C’est bien beau tout ça mais pourquoi bâtir en terre ? Voici, entre autres, une liste pertinente des principaux avantages environnementaux et économiques trouvée sur le site : www.tve.org

Avantages pour l’environnement : La terre non cuite ne contribue pas à la déforestation puisqu’on n’utilise pas de ressources biologiques pour la cuisson des matériaux Elle ne consomme aucune énergie non renouvelable comme le pétrole et le gaz, que ce soit au traitement et à la fabrication d’origine des matériaux ou dans l’application – contrairement à la fabrication du ciment, de la chaux et d’autres matériaux liants conventionnels. L’exploitation de la strate à même les chantiers permet une économie d’énergie énorme de transport de matériaux. Cela ne contribue pas à la dégradation du paysage, contrairement à l’extraction de minéraux et de minerais qui creuse collines et sites à ciel ouvert. Une grande quantité de terre extraite au cours de grands travaux d’utilité publique, comme les routes,

peut être recyclée et utilisée pour la construction (ce qui permet une distribution décentralisée très facile). Cela contribue à une moindre réduction de ressources en agrégat, tels les graviers et le sable qui sont extraits de carrières ou de cours d’eau dans des sites insulaires ou des lagons, mettant en péril la balance écologique de ces environnements naturels. Cela n’utilise que très peu d’eau, ressource essentielle pour la vie des populations. Cela ne produit aucun déchet industriel ou chimique et a en plus l’avantage d’être presque entièrement recyclable. Non seulement l’utilisation de la terre cuite ne pollue pas, mais elle garantie aussi l’absence d’effets nocifs dans le cadre de la vie quotidienne, tels l’absence d’émissions gazeuses et d’autres produits chimiques toxiques, émissions radioactives, etc.

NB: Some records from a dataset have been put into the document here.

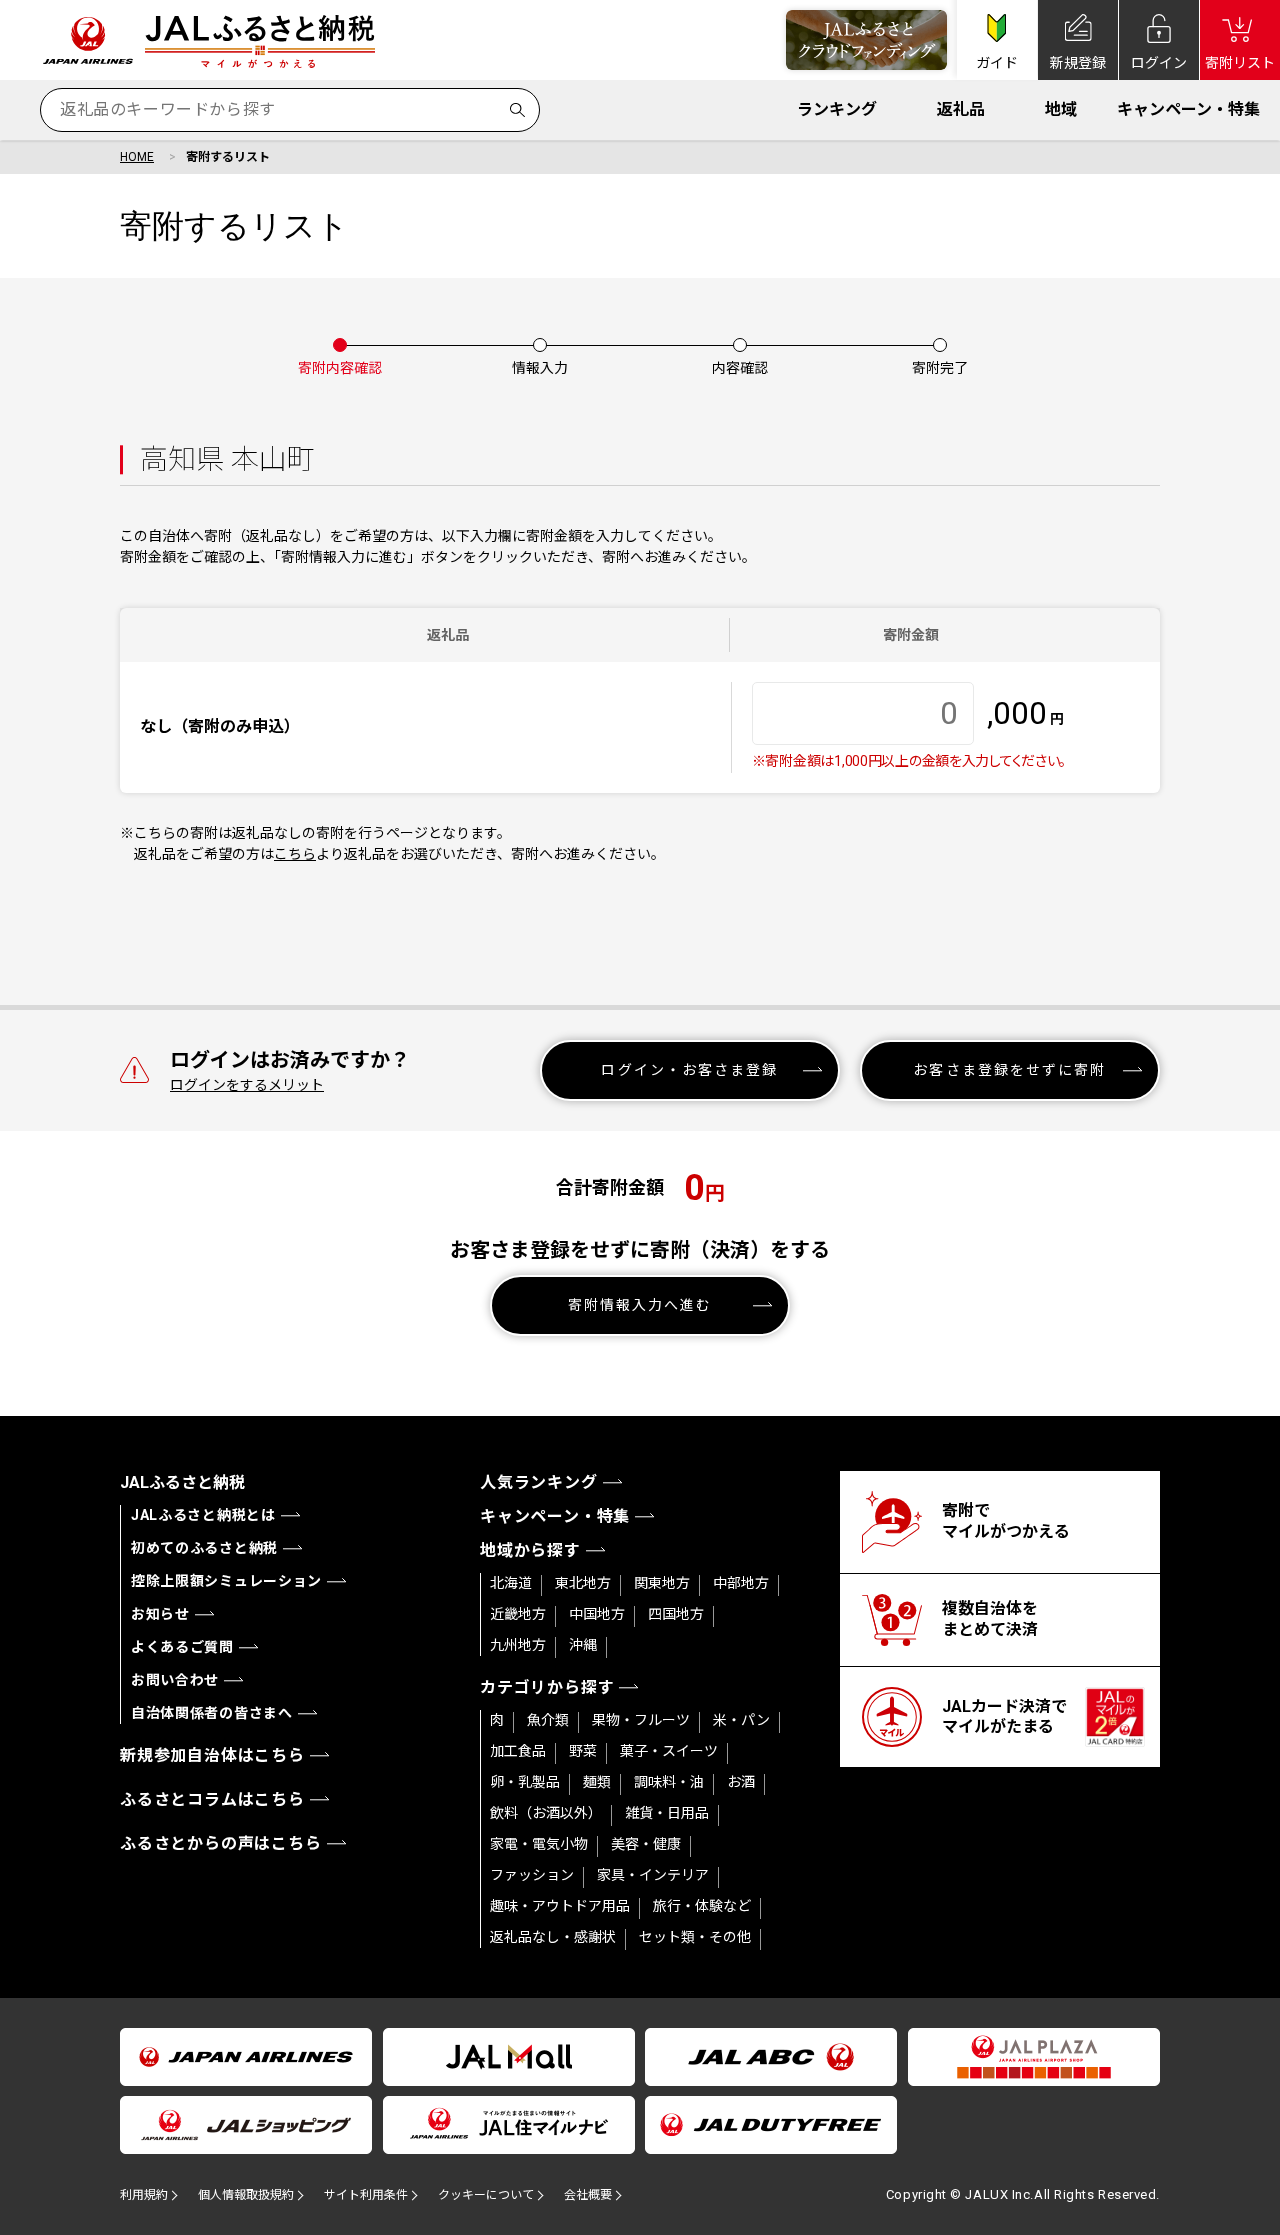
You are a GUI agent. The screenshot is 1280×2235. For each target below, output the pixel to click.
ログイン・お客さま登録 (689, 1070)
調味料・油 (669, 1782)
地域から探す (530, 1550)
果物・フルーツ (641, 1720)
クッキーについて (486, 2195)
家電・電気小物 (539, 1844)
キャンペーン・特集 (1188, 109)
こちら (295, 854)
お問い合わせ (175, 1680)
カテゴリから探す (547, 1687)
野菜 (583, 1751)
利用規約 (144, 2195)
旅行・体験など (702, 1906)
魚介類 (548, 1720)
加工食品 (518, 1751)
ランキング (837, 109)
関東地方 (662, 1583)
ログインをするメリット (247, 1085)
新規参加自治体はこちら (212, 1755)
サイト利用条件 (366, 2195)
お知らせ (160, 1614)
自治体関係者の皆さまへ (212, 1713)
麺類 (597, 1782)
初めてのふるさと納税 (204, 1548)
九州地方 (518, 1645)
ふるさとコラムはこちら (212, 1799)
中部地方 (741, 1583)
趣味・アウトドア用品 (560, 1906)
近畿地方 (518, 1614)
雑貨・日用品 (667, 1813)
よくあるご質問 (182, 1647)
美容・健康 (646, 1844)
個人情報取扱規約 (246, 2195)
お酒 (741, 1782)
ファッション (532, 1875)
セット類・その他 (695, 1937)
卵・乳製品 (525, 1782)
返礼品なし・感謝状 (553, 1937)
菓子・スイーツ (669, 1751)
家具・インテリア (653, 1875)
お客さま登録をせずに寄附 (1009, 1070)
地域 (1061, 109)
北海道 (511, 1583)
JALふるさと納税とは (203, 1515)
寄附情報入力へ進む (640, 1305)
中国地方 (597, 1614)
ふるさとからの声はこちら (221, 1843)
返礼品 (961, 109)
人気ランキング (539, 1482)
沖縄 (583, 1645)
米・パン (741, 1720)
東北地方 (583, 1583)
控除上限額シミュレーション (226, 1581)
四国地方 (676, 1614)
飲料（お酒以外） (546, 1813)
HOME (137, 157)
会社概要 (588, 2195)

La texture de la surface, la couleur, la forme et la luminosité de la terre non cuite en font un matériau attrayant pour bâtir sans détruire l’environnement naturel.

Avantages économiques : La terre non cuite est souvent comparable en prix, et même plus économique, que les technologies concurrentielles. Elle ne nécessite aucun coût majeur de transport grâce à sa légère infrastructure de fabrication. Elle ne nécessite qu’un mode de fabrication simple et des outils qui sont accessibles à un large groupe de maçons et de bâtisseurs individuels. Elle appartient à l’héritage architectural traditionnel de nombreux pays tout en utilisant des matériaux locaux, et permet aux populations de prendre en charge la production de leur environnement et de contrôler leur habitat.